- **Activity**
Leave the pictures out and restate each entry below word for word.

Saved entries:
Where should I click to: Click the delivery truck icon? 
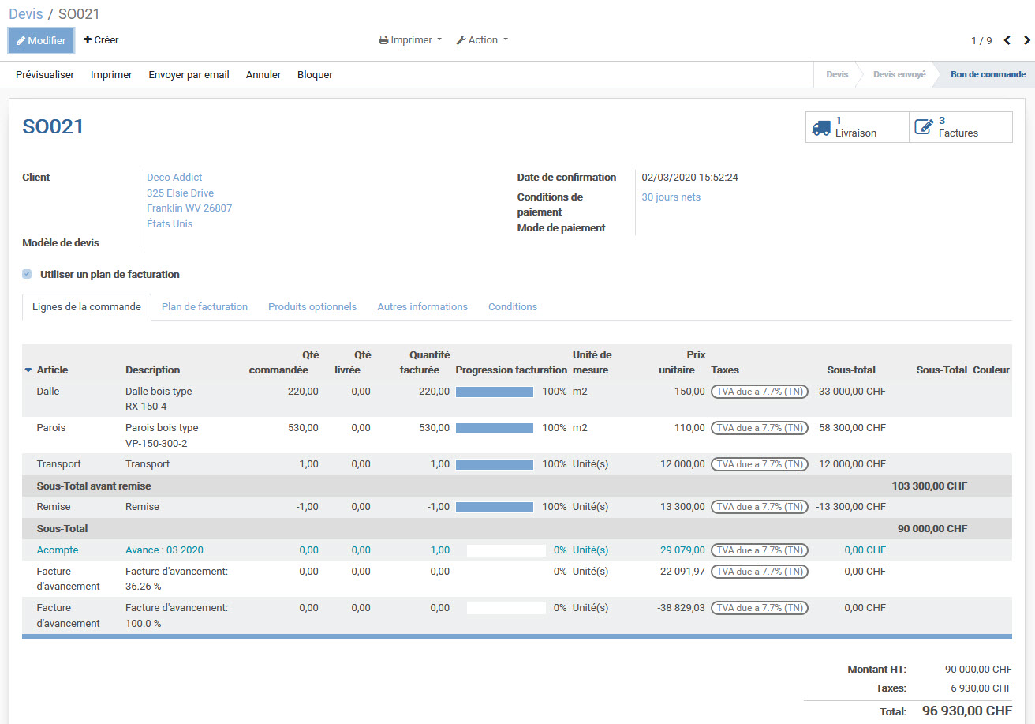click(x=821, y=127)
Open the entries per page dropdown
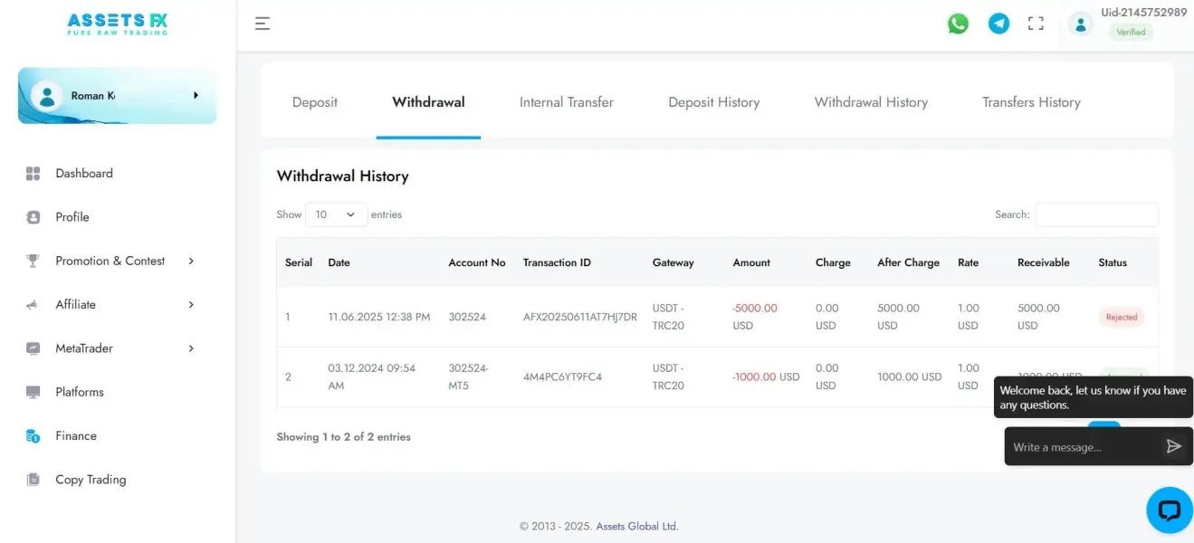 coord(336,214)
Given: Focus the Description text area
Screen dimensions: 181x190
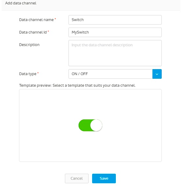Looking at the screenshot, I should click(115, 53).
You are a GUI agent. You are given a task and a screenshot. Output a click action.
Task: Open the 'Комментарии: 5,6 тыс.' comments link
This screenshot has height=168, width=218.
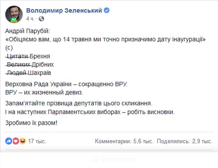click(x=124, y=141)
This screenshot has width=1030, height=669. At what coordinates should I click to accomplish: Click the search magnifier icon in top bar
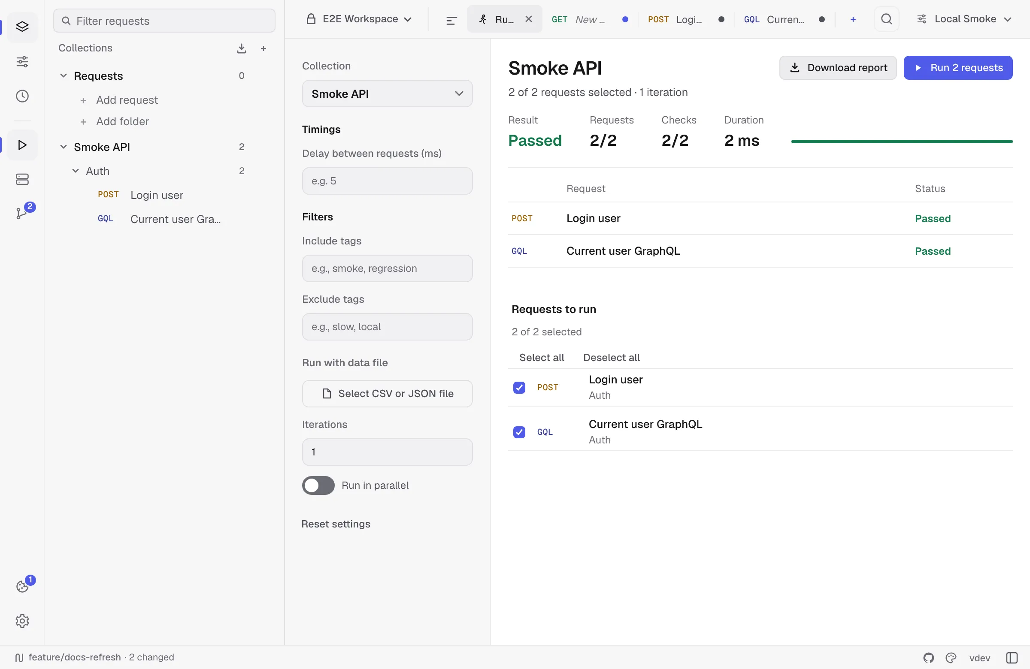click(x=886, y=19)
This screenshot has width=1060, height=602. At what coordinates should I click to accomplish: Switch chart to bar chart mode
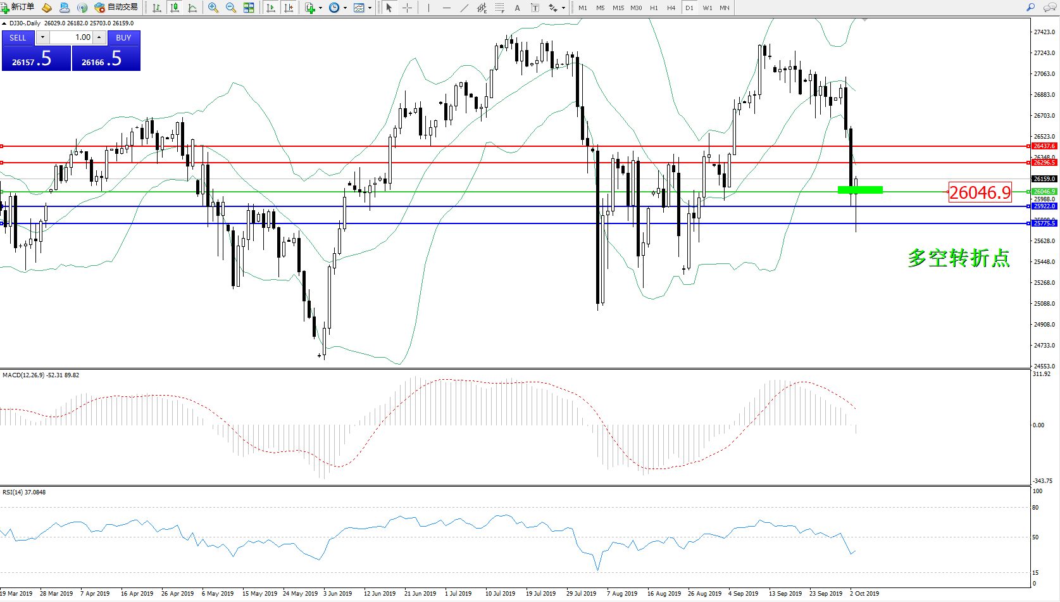157,8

- **Answer box**
Where should I click to: Click the delivery truck icon? 
click(x=821, y=127)
Open the entries per page dropdown
 coord(336,214)
Given: Focus the Description text area
Screen dimensions: 181x190
Looking at the screenshot, I should click(115, 53).
You are a GUI agent. You are given a task and a screenshot. Output a click action.
Task: Open the 'Комментарии: 5,6 тыс.' comments link
This screenshot has height=168, width=218.
click(x=124, y=141)
This screenshot has width=1030, height=669. At what coordinates should I click to accomplish: Click the search magnifier icon in top bar
click(x=886, y=19)
This screenshot has width=1060, height=602. At what coordinates should I click to accomplish: Switch chart to bar chart mode
157,8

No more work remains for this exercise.